Mahkemece hükme esas alınan 23.03.2016 havale tarihli bilirkişi raporundan hareketle davacının dava konusu taşınmazın edinilmesine kıdem tazminatının bir kısmı ile katkıda bulunduğu, katkı oranının 0.00616488 olduğu ve yapılan hesaplama neticesinde 2.083,12 TL katkı payı alacağı olduğundan bahisle yazılı şekilde karar verilmişse de, bu görüşe katılma olanağı bulunmamaktadır. Şöyle ki; dosya içeriğine ve toplanan delillere göre ölen eş … evlenmeden önce Mayıs 1991 tarihinde kooperatife üye olmuş, kooperatifçe inşaat tamamlanmadan ortaklara devredilmiş, bilahare diğer işler ortaklarca yapılmış, ortak sıfatına sahip ölen eş söz konusu 21 nolu bağımsız bölüme 15.05.2000 tarihinde yerleşmek suretiyle kullanmaya başlamıştır. Tüm bu açıklamalara göre 743 sayılı TKM’nin yürürlükte olduğu dönemde edinilen 21 nolu bağımsız bölümde davacı-karşı davada davalı sağ eşin katkı payı alacağı istemesi mümkündür. Dosya içeriğine göre, davacı-karşı davada davalı sağ eş, 17.08.1992 tarihinde işinden ayrılması nedeniyle kıdem tazminatı almış olup bunun bir bölümü karşı dava konusu olan …’deki taşınmazın alımında kullanıldığından, kalan kısmının dava konusu…’daki 21 nolu bağımsız bölümün aidatlarının ödenmesinde ve diğer ince işlerin yapımında kullanıldığının kabulü gerekir. Bundan ayrı davacı-karşı davada davalı sağ eş inşaatın bitiminden yaklaşık 1 yıl önce 01.10.1999 tarihinde emekli aylığı almaya başlamıştır.
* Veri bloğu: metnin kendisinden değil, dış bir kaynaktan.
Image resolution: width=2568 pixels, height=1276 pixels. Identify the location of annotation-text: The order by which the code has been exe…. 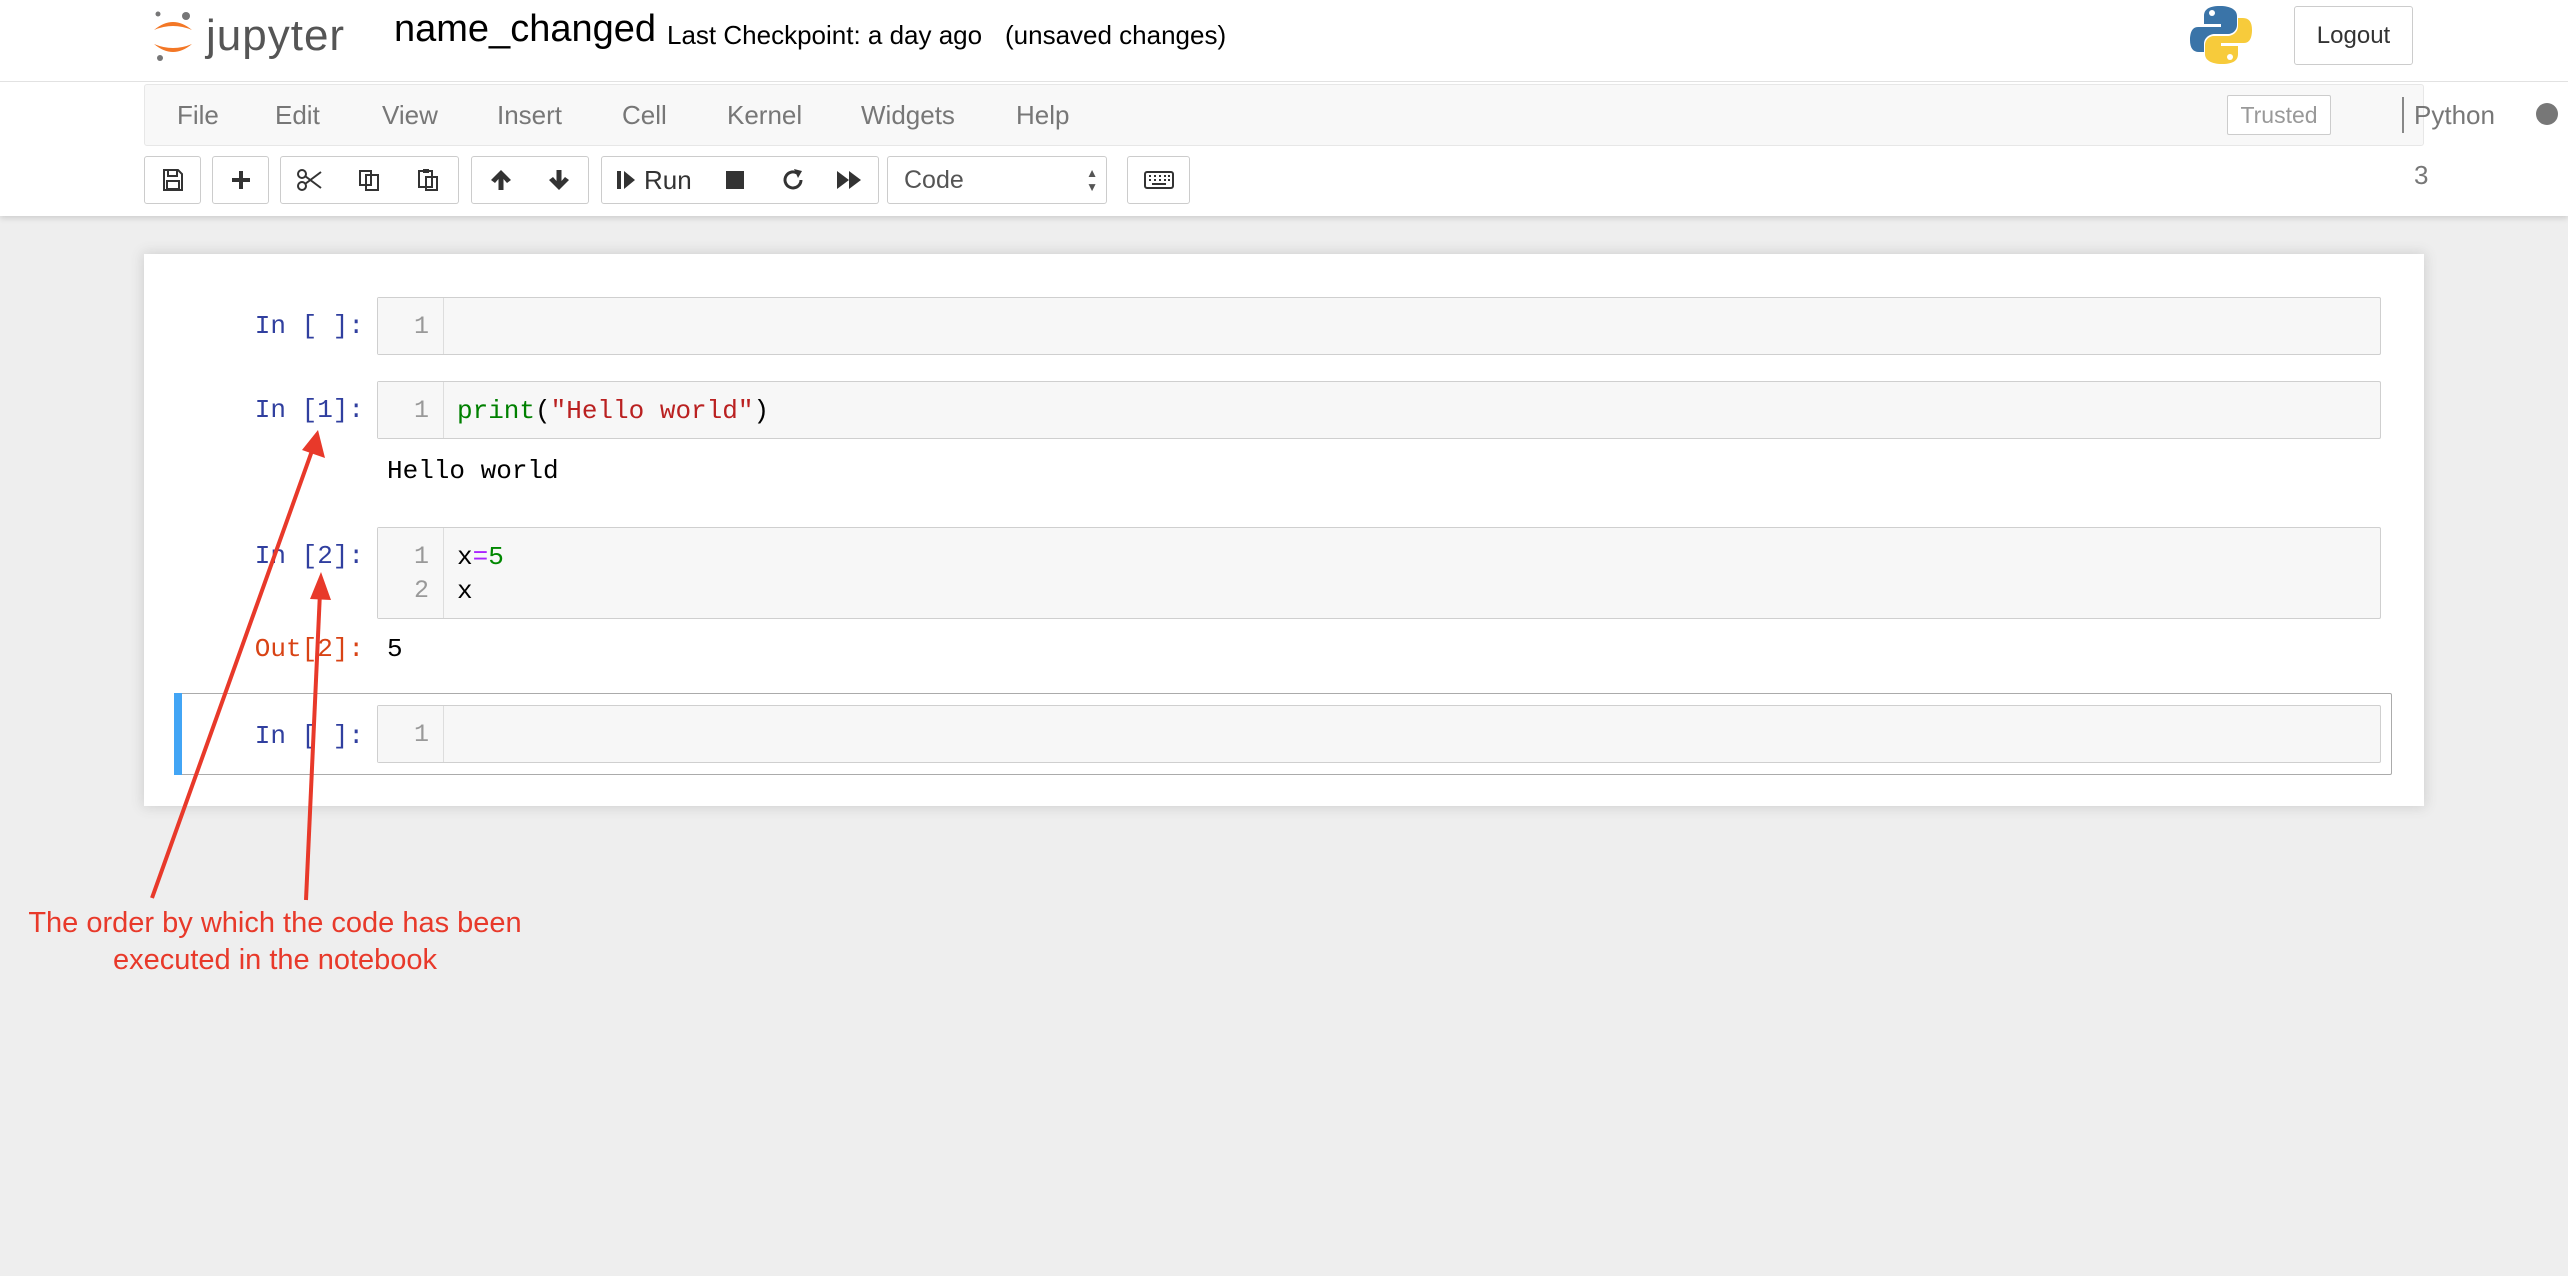
(275, 942).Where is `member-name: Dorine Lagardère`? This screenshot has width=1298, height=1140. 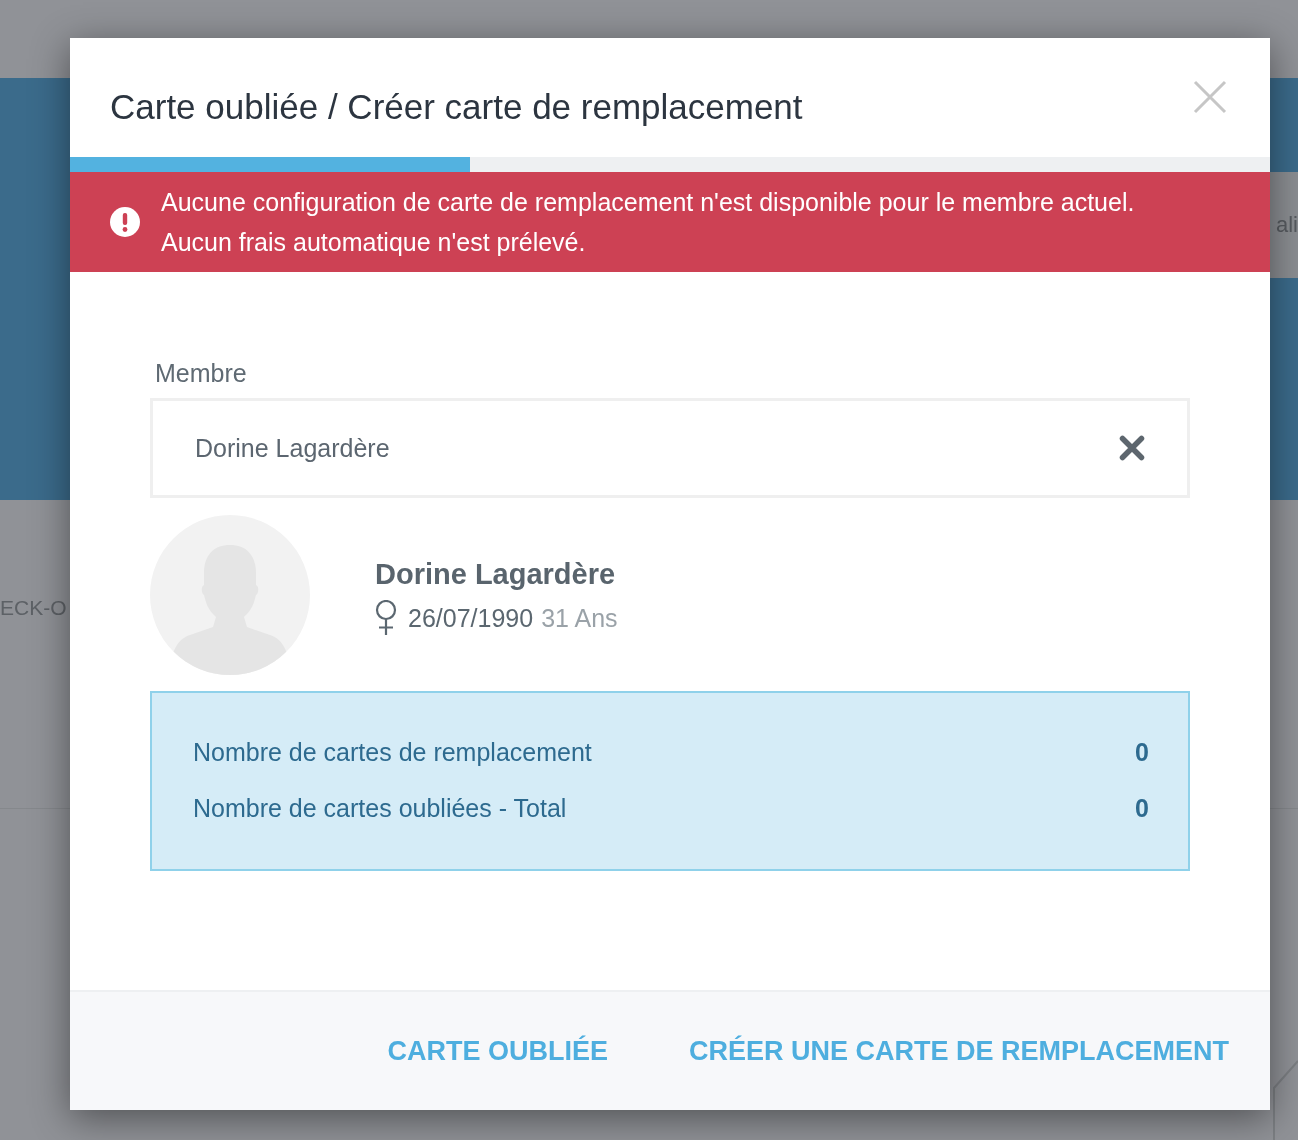 member-name: Dorine Lagardère is located at coordinates (496, 574).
Tüm bu açıklamalar, iddia ve savunma gözetilerek, davacı-karşı davada davalı sağ eşin dava konusu…’daki 21 nolu bağımsız bölüme yönelik katkı payı alacağının yukarıda belirtilen Daire ilke ve uygulamaları esas alınarak hesaplanıp hüküm kurulması gerekirken dosya içeriğine uygun düşmeyen gerekçelerle yalnızca kıdem tazminatı ile 0.00616488 oranında katkısının bulunduğu kabul edilerek hüküm kurulması doğru değildir.
b) Davalılar-birleşen davada davacılar vekilinin diğer temyiz itirazlarına gelince;
Davacı mirasçı sağ eşin mal rejiminin tasfiyesi nedeniyle talep ettiği ve terekeye ait borç sayılan alacak miktarından, davanın mirasçılar arasında görülmesi nedeniyle, davacı da dahil bütün mirasçılar miras payları oranında sorumludurlar. Buna göre, asıl dava konusu araç yönünden hüküm altına alınan miktardan davalıların miras payları oranında sorumlu olmaları gerekirken müteselsilen sorumlu tutulmaları da doğru olmamıştır.
SONUÇ: Davacı-karşı davada davalı vekilinin temyiz itirazlarının yukarıda (2-a) nolu bentte, davalılar-birleşen davada davacılar vekilinin temyiz itirazlarının yukarıda (2-b) nolu bentte yazılı nedenlerle kabulüyle hükmün 6100 sayılı HMK’nin Geçici 3. maddesi yollamasıyla 1086 sayılı HUMK’un 428. maddesi uyarınca BOZULMASINA, davacı-karşı davada davalı vekili ile davalılar-karşı davada davacılar vekilinin diğer temyiz itirazlarının yukarıda (1) nolu bentte yazılı nedenlerle reddine, taraflarca HUMK’un 440/I maddesi gereğince Yargıtay Daire ilamının tebliğinden itibaren ilama karşı 15 gün içinde karar düzeltme isteğinde bulunulabileceğine, peşin harcın istek halinde temyiz edenlere ayrı ayrı iadesine, 09.01.2019 tarihinde oy birliğiyle karar verildi.